当前位置:网站首页>A model can do two things: image annotation and image reading Q & A. VQA accuracy is close to human level | demo can be played
A model can do two things: image annotation and image reading Q & A. VQA accuracy is close to human level | demo can be played
2022-07-02 09:56:00 【QbitAl】
bright and quick From the Aofei temple
qubits | official account QbitAI
Now? , Throw it to AI A picture , It can not only look at pictures and talk , It can also deal with the tricky problems raised by people .
such as , Show it a classic picture .

It can answer :
One in a suit 、 The man who is gesturing .
So what color are the men's eyes in the picture ?
Blue .

I have a good look , It's true !
This is vision - New achievements in the field of language :BLIP (Bootstrapping Language-Image Pre-training).
It is a breakthrough in the past that can only be implemented alone Vision - The text generated 、 Vision - Text understanding The two tasks are integrated , Give Way AI You can switch back and forth in the two modes of speaking with pictures and visual question and answer .
And his performance on various tasks is better than that in the past SOTA Method ,VQA Accuracy over 78%, Approaching the human baseline (80.83%).
Don't talk much , Let's try it , See how powerful this model is .
Demo demo
BLIP It can provide two functions .
The first is to describe the content of the picture , The second is to answer questions about pictures .
After uploading the picture , You can try one of the modes below the picture .

First, let's take a look at it Look at the picture What is the level of .
Uploaded a picture with children 、 cat 、 After the picture of various elements of dog , The output of the model is :
A little boy and a cat 、 A dog lay on the ground together .

Try asking questions again :
The picture shows fish Do you ?
BLIP:NO.

You can see ,BLIP The understanding of the picture is very good , Then how many more pictures ?
When we upload the portrait of Mona Lisa , The model easily identified that this is A portrait of a woman , It's not a photo .

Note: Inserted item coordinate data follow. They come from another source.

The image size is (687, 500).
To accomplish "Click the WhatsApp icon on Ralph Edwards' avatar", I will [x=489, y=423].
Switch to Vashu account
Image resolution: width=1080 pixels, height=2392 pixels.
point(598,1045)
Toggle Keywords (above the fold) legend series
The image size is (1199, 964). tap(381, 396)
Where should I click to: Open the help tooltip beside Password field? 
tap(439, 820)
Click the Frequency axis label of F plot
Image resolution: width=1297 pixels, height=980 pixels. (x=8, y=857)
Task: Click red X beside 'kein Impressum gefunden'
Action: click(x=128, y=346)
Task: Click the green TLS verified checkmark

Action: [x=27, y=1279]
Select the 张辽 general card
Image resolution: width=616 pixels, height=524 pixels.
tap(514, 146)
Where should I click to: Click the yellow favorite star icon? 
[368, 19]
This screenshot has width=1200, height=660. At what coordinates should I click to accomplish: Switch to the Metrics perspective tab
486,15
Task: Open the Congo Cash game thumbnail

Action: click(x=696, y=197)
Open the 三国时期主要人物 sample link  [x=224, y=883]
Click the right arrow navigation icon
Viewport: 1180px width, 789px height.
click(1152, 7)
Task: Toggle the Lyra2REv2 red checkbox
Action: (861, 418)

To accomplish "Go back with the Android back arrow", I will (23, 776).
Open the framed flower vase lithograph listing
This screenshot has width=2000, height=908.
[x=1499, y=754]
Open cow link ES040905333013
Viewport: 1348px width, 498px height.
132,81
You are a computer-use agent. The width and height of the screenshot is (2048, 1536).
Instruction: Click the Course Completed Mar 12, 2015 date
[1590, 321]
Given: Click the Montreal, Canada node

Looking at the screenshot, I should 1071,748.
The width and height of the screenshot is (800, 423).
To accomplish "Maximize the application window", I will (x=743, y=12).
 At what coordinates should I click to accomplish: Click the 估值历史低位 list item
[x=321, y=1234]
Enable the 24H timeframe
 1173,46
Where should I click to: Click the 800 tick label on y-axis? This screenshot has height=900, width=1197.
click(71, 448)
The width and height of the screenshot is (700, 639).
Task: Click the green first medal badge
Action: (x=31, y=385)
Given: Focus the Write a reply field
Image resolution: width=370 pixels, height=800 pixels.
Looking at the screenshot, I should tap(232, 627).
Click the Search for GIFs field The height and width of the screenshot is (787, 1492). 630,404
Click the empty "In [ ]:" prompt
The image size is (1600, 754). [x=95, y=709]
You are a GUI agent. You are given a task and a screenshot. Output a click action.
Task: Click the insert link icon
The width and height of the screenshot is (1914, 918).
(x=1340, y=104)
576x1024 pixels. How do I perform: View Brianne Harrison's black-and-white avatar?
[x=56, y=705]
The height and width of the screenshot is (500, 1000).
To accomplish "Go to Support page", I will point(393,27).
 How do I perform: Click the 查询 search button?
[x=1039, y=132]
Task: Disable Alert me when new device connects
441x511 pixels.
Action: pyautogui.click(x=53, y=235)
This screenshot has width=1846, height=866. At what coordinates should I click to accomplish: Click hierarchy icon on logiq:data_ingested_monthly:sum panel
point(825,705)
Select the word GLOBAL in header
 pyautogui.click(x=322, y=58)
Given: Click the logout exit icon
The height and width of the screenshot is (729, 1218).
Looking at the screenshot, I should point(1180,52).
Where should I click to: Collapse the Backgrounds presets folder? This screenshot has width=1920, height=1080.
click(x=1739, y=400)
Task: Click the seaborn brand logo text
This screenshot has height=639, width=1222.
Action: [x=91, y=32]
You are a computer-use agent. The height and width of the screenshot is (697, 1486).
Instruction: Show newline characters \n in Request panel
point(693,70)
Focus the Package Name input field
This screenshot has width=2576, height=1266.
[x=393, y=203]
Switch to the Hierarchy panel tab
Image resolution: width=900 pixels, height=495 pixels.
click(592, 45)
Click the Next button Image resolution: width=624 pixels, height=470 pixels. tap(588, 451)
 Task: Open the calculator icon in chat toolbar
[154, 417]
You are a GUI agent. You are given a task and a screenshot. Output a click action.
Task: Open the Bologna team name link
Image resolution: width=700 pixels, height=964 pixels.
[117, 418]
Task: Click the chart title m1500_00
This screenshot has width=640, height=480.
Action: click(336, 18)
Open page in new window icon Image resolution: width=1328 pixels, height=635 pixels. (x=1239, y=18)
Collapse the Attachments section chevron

Even upload a spoof image of Altman , It's not difficult BLIP, And also gave a serious answer :
A man was carrying a cake with candles .

Even ask it : Is the cake on the man's left hand or right hand ?BLIP Can give the correct answer :
one 's right hand .

This wave of operation is true 6 It's me .
So what is the principle behind it ? Let's see .
Learn noisy images - The text is right
BLIP There are two aspects of work to be done this time .
First of all , It uses a Multitask model (MED), Integrate multiple task pre training .

See from the frame diagram ,MED It mainly includes 3 Parts of :
Single peak encoder , Can use image - Text comparison loss (ITC) Training , Align visual and textual representations .
Image based text encoder , The traditional cross attention layer can be used to simulate vision - The transformation of language information , And through images - Text matching loss (ITM) To train , So as to distinguish positive 、 Negative image - The text is right .
Image based text decoder , The bidirectional self attention layer can be transformed into the causal self attention layer , And share the same cross attention layer and feedforward network with the encoder . The decoder is trained through language modeling (LM) To output text annotations .
thus , The model can execute images - Text contrast 、 Images - Text matching and image language generation tasks .
In the second , The researchers proposed a new type Data bootstrap method (CapFilt). It can make the model from the image with noise - Text centered learning .
CapFilt It mainly includes Taggers (captioner) and filter (filter) Two parts .
among , The annotator is used to generate text that describes the image , The filter will eliminate the results with noise .

For example, the following examples , It is the filter that rejects the wrong answer .

Studies have shown that , The more diverse the text the annotator lists , The better the final effect .
Compared with previous achievements SOTA Compared with ,BLIP In the image - Text retrieval task [email protected] On average, it's up 2.7%; In the picture generation text ,CIDEr promote 2.8%, The score of visual question and answer has improved 1.6%.
The corresponding author is Tsinghua alumni
The corresponding author of this study is Xu Zhuhong (Steven C.H. Hoi).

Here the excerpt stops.